| Exercise brief |
Every line below that has the string "dialog" adds one to the count. Give that count by itself.

Records supplied section start

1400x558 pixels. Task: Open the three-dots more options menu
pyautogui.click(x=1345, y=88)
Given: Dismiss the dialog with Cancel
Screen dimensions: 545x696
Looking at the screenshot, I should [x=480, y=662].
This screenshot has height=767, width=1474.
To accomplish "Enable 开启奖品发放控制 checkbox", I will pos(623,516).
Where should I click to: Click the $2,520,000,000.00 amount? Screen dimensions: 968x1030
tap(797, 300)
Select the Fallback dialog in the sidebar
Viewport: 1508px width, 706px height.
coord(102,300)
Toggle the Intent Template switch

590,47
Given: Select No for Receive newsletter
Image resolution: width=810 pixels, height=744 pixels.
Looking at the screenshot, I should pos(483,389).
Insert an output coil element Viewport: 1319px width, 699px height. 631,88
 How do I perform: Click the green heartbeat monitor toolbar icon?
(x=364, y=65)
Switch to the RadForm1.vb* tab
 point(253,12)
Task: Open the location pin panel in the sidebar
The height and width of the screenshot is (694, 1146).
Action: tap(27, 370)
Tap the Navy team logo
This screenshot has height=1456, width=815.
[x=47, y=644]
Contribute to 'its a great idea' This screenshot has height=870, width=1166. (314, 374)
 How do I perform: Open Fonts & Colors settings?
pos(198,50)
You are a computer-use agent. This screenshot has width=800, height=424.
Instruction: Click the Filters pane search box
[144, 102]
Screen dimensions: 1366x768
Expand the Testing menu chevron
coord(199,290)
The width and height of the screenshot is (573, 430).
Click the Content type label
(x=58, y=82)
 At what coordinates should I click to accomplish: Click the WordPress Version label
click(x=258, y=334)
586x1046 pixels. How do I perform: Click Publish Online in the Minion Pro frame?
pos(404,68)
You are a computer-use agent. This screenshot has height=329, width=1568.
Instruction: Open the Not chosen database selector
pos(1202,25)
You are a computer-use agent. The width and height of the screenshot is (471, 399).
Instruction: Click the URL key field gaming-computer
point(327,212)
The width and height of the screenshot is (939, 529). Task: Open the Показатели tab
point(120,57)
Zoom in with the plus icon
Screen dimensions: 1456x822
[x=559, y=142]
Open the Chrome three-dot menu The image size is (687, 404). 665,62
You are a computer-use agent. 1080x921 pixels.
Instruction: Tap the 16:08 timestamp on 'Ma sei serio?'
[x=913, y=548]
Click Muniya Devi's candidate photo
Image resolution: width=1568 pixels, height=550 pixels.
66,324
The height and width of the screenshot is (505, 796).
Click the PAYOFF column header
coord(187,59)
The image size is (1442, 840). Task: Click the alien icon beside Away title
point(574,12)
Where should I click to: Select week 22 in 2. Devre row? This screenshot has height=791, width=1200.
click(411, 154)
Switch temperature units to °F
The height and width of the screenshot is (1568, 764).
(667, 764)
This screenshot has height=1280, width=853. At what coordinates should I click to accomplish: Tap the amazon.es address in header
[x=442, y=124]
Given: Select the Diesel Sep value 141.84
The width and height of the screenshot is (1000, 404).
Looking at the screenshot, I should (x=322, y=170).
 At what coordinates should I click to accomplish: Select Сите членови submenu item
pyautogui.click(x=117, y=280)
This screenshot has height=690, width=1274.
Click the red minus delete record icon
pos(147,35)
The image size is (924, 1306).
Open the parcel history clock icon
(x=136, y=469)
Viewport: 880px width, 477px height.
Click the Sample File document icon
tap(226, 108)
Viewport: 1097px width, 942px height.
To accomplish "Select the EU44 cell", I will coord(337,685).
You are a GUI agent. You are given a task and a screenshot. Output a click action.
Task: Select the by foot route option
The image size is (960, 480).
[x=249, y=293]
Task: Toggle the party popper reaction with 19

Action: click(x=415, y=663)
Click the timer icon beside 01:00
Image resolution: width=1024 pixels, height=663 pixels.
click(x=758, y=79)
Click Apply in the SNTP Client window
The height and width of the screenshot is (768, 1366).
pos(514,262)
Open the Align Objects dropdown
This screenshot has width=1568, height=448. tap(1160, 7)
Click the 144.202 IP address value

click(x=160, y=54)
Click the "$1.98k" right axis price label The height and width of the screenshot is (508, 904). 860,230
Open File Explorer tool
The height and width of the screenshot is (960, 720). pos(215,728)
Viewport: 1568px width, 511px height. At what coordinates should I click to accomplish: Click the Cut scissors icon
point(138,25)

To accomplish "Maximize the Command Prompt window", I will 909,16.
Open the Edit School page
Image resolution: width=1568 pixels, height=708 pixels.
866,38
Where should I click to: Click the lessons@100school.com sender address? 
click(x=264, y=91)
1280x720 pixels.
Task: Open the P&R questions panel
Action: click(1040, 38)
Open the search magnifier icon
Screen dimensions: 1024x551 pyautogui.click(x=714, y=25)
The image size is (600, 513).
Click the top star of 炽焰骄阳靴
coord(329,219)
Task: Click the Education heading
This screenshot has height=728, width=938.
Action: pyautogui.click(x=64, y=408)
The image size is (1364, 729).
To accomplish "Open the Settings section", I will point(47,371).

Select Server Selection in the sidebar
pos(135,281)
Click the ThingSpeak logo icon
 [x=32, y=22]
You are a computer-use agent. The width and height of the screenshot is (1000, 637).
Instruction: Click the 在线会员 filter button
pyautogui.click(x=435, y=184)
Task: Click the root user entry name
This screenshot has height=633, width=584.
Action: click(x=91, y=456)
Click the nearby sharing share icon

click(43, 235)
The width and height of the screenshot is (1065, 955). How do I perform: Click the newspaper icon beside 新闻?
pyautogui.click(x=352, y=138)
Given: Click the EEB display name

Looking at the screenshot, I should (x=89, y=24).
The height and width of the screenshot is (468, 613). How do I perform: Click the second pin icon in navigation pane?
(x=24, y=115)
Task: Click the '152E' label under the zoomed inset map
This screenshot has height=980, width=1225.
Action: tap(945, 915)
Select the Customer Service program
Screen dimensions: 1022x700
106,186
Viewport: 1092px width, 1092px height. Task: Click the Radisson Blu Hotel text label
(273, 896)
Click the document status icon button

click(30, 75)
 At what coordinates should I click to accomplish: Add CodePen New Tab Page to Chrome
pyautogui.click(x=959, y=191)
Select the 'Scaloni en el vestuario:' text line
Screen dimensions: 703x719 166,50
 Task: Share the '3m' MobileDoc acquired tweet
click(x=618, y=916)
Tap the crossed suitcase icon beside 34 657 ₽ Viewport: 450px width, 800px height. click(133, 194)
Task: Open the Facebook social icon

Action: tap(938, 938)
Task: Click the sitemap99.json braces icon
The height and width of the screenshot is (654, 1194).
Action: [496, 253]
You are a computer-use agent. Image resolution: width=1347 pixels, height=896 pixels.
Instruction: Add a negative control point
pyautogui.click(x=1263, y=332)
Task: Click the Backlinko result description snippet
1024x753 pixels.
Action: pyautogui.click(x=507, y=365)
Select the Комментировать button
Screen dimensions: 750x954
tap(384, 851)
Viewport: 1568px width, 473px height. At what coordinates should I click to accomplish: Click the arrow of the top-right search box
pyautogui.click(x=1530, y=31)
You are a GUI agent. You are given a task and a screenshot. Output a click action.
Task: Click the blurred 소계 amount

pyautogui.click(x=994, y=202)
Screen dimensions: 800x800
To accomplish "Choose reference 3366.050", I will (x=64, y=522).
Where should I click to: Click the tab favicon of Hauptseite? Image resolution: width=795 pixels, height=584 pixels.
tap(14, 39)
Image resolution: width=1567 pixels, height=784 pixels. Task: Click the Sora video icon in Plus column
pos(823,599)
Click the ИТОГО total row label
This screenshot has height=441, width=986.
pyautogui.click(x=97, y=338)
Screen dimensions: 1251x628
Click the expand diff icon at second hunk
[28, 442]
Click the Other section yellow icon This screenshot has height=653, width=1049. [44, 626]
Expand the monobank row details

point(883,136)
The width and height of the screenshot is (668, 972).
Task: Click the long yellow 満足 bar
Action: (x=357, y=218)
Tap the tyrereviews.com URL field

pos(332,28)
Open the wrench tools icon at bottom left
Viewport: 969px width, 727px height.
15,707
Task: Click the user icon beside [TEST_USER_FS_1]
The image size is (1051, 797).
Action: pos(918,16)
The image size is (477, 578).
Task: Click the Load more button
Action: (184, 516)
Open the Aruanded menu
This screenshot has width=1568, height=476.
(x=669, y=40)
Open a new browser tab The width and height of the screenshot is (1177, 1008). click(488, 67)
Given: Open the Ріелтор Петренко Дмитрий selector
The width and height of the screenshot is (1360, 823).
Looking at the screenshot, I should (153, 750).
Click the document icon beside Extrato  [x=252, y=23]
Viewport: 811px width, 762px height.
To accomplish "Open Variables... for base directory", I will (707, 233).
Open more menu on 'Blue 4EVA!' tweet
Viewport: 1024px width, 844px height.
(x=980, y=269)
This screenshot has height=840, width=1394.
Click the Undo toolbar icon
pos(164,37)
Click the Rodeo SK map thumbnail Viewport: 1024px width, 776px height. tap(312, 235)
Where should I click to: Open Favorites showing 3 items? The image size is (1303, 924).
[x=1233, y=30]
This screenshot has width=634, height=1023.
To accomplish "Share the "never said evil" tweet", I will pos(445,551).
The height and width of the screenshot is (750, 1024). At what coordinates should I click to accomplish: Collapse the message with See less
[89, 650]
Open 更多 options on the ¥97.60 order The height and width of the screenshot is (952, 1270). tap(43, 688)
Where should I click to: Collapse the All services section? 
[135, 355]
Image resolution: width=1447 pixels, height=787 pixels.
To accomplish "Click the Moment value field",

Records supplied section end

| Response to this task |
2